Samsung blames Galaxy Note 7 fires on faulty batteries

Company says efforts to increase phone's battery life caused device to catch fire prompting an estimated $5.3bn recall.

    Smartphone giant Samsung has blamed faulty batteries for the fires that hit its flagship Galaxy Note 7 device last year, as it sought to draw a line under a damaging scandal.

    The South Korean company was forced to discontinue the smartphone, originally intended to compete with Apple's iPhone, after a chaotic recall that saw replacement devices also catching fire.

    The debacle cost the company billions in lost profit and reputation.

    COUNTING THE COST: Samsung - Going up in flames (25:54)

    Internal and independent investigations "concluded that batteries were found to be the cause of the Note 7 incidents", Samsung said in a statement on Monday. 

    "We sincerely apologise for the discomfort and concern we have caused to our customers," said Koh Dong-jin, the head of its mobile business, bowing before hundreds of reporters and cameramen at a press conference.
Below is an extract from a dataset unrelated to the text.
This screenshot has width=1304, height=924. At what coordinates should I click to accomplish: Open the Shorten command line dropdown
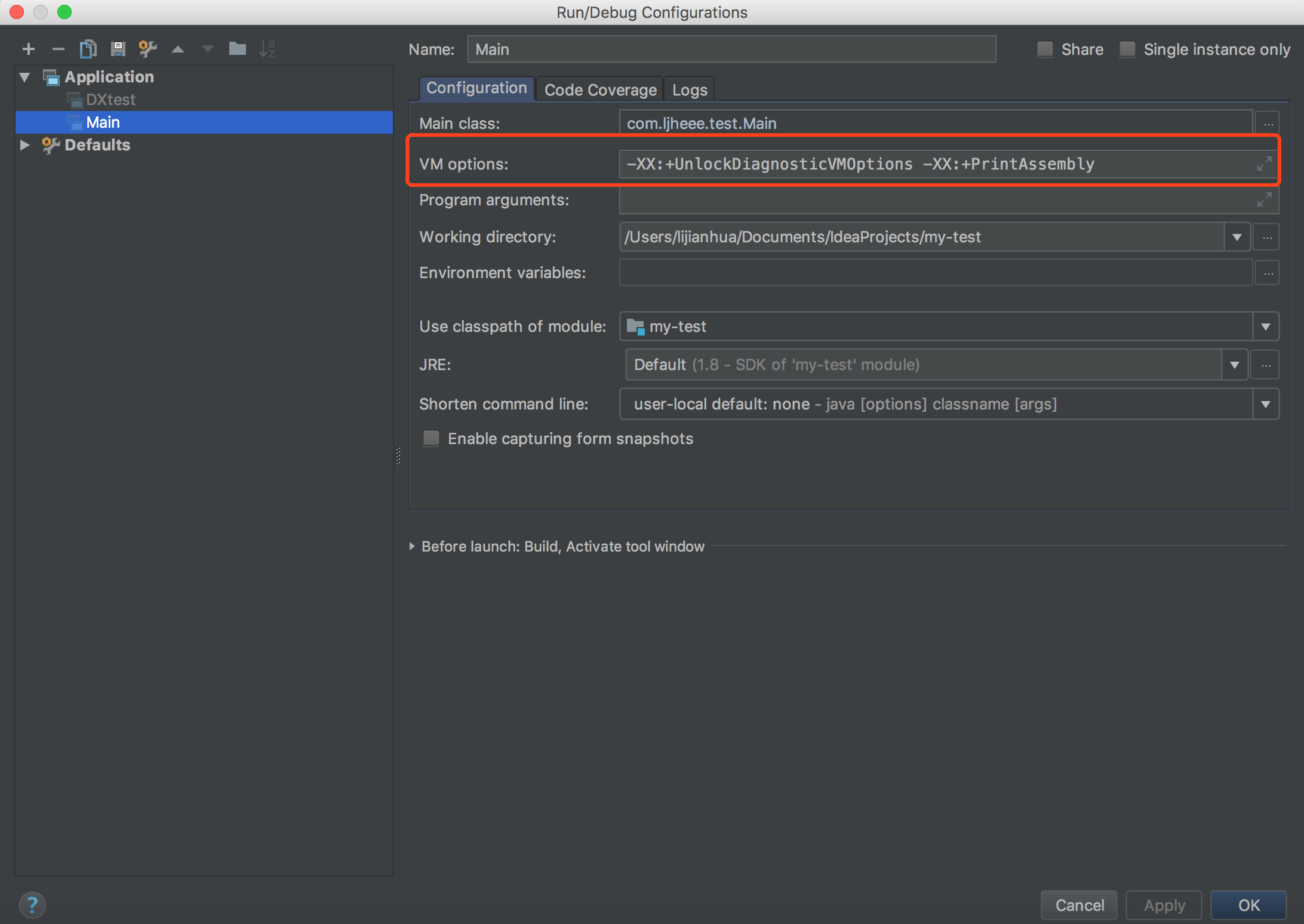click(x=1265, y=404)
    "We wanted to increase the battery capacity as much as possible. Our battery suppliers, in order to meet our needs, applied new designs and manufacturing technologies. Conclusively speaking, the cause of the Galaxy Note 7 burning incident was in the batteries."

    Koh Dong-jin, head of Samsung's mobile business, has apologised for the defect and the recall of Galaxy 7 in 2016 [Reuters]

    In September 2016, Samsung announced a recall of the oversized Galaxy Note 7 after several devices exploded or caught fire, with the company blaming batteries from a supplier.

    When replacement phones - with batteries from another firm - also started to combust, the company decided to kill off the Note 7 for good.

    In total, 3.1 million devices were recalled, as authorities around the world banned the device from use on planes and even from being placed in checked luggage.

    The cost of the recall is estimated at $5.3bn.

    Samsung has since embarked on a campaign to restore its battered reputation, issuing repeated apologies and putting full-page advertisements in US newspapers, admitting it "fell short" on its promises.

    Analysts said Samsung was looking to move on through the announcement, which did not implicate other devices.

    "Consumers tend to be forgiving the first time," Tom Kang, research director at Counterpoint Technology, told AFP news agency.

    "But if it happens again, it will leave a lasting mark on Samsung's quality and brand image."

    Samsung had concentrated on innovative design, thinness and battery capacity rather than safety, he said.

    Al Jazeera's Harry Fawcett, reporting from South Korea's capital, Seoul, said the "key test of consumer confidence" will come with this year's launch of its next flagship handset: Galaxy S8.

    The expected unveiling of the new phone at next month's Mobile World Congress in Barcelona, Spain, has reportedly been delayed to ensure it had no safety problems.